- [ASSIGNMENT]:
Each line below from the line with "Task: Select the" to the line with "Click the resize" must be copied exactly, including those two, and no picture may appear in the copy.
◆ ◆ ◆
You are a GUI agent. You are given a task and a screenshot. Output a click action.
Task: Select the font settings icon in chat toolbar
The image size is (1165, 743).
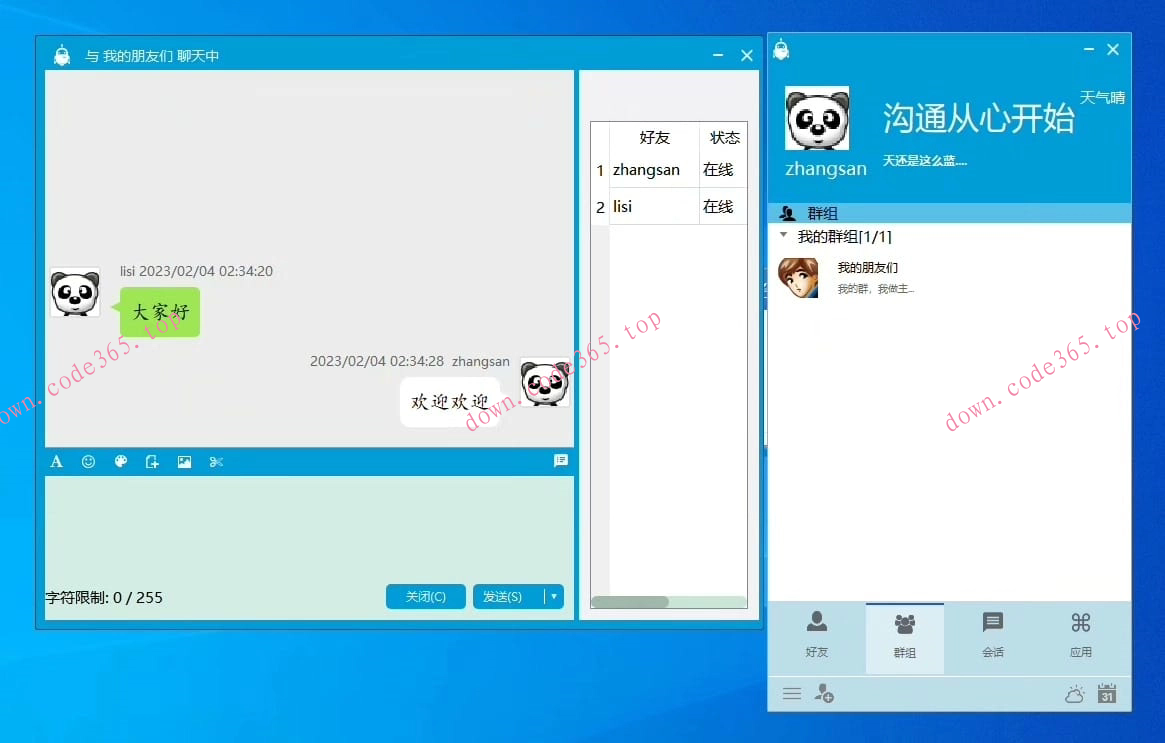click(x=56, y=461)
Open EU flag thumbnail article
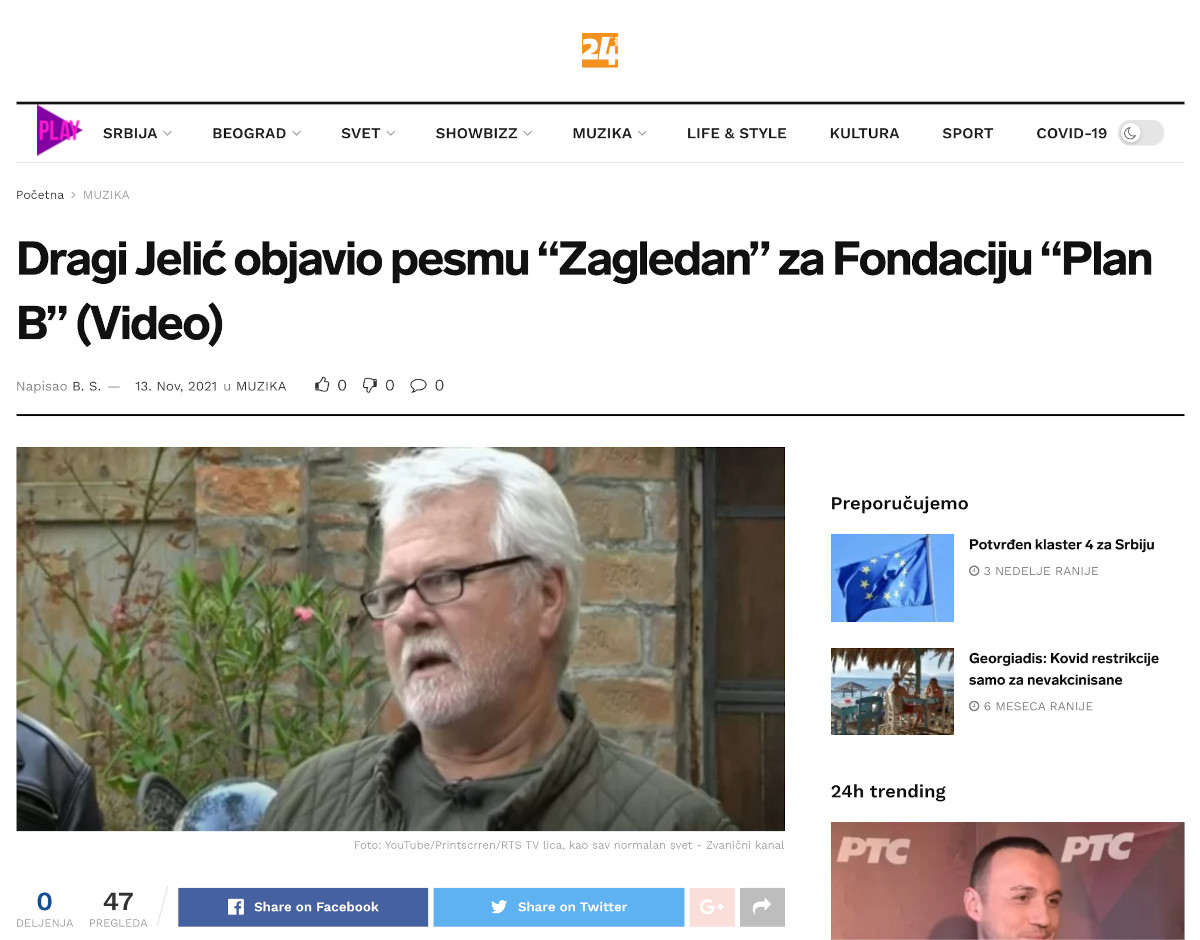This screenshot has width=1200, height=940. point(892,578)
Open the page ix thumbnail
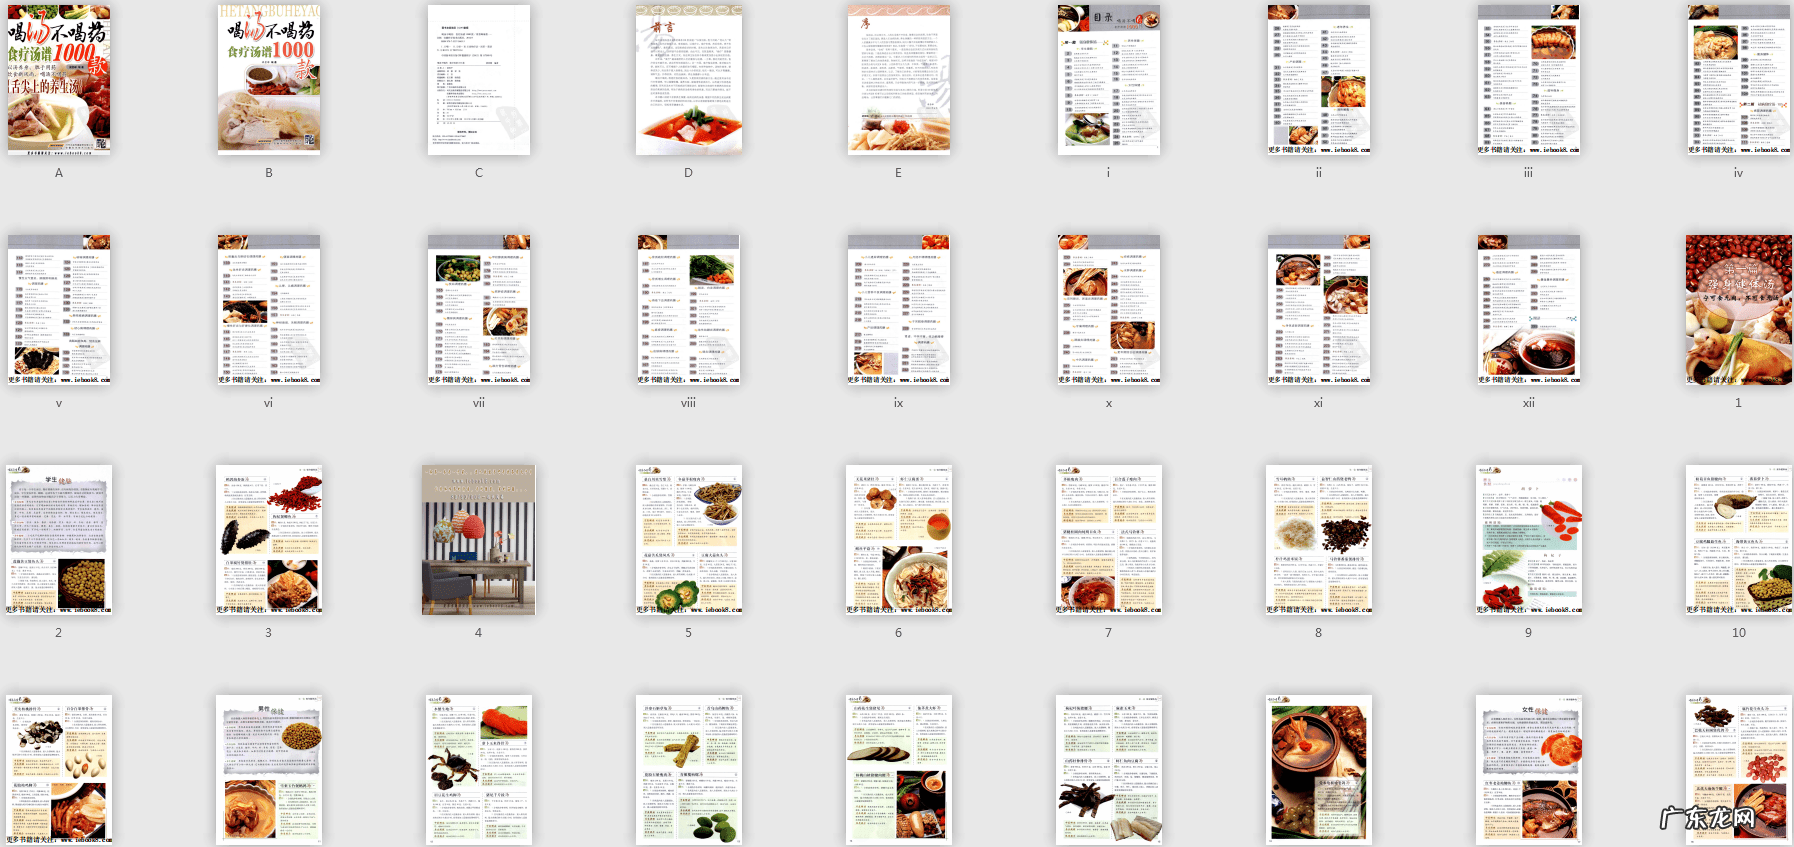The height and width of the screenshot is (847, 1794). pyautogui.click(x=899, y=310)
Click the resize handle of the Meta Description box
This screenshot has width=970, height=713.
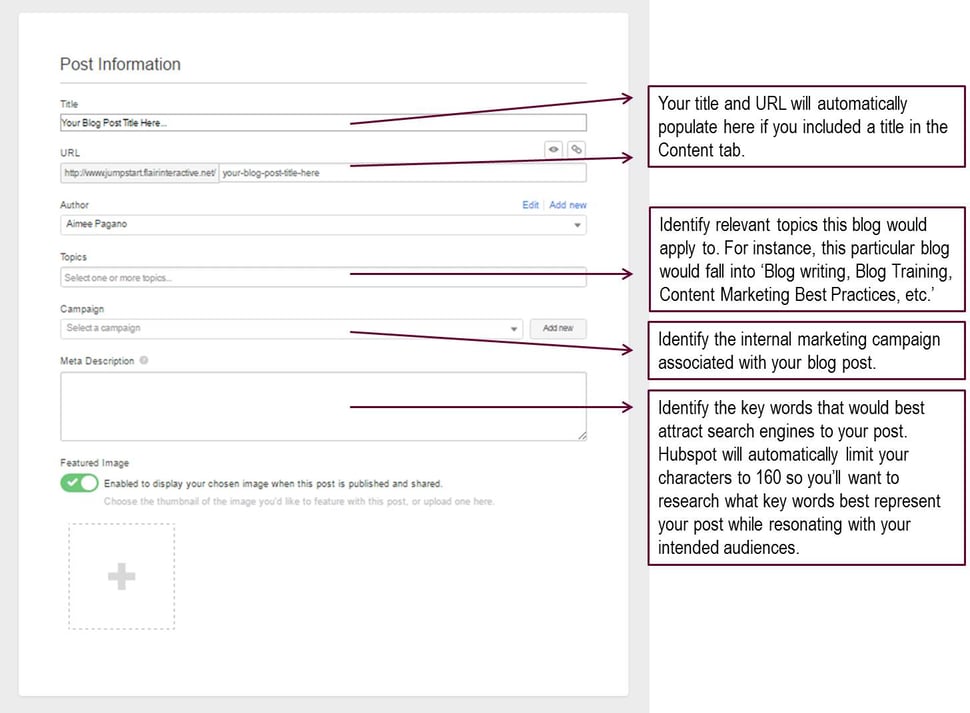click(580, 433)
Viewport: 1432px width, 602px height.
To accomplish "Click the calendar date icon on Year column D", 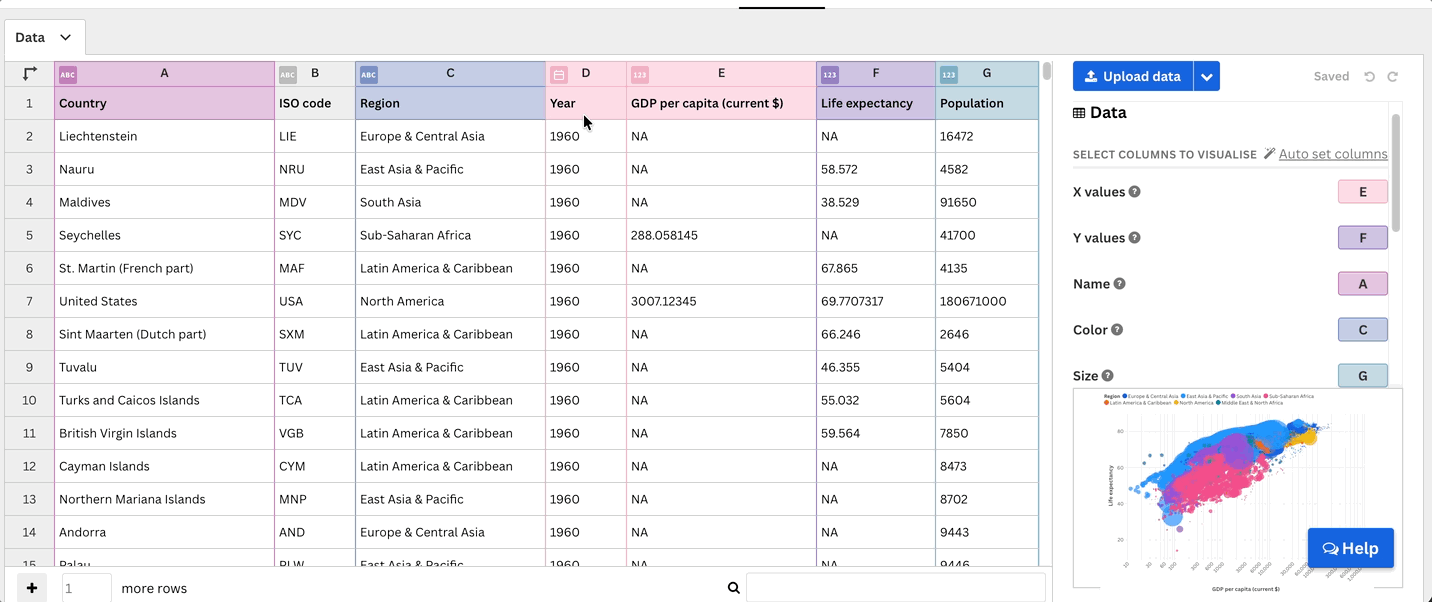I will tap(558, 73).
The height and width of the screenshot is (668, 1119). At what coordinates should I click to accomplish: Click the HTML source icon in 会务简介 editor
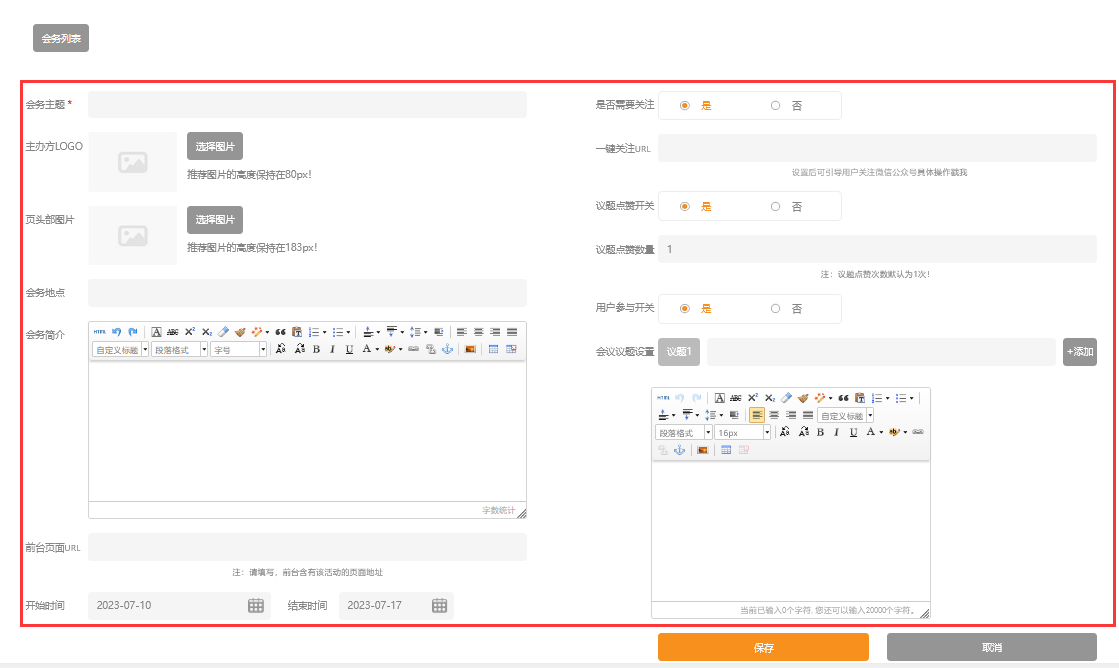point(99,332)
◆ ◆ ◆
- [RESPONSE AREA]:
Task: Select the font settings icon in chat toolbar
The image size is (1165, 743).
click(x=56, y=461)
Open EU flag thumbnail article
This screenshot has width=1200, height=940. point(892,578)
Open the page ix thumbnail
The height and width of the screenshot is (847, 1794). pyautogui.click(x=899, y=310)
Click the resize handle of the Meta Description box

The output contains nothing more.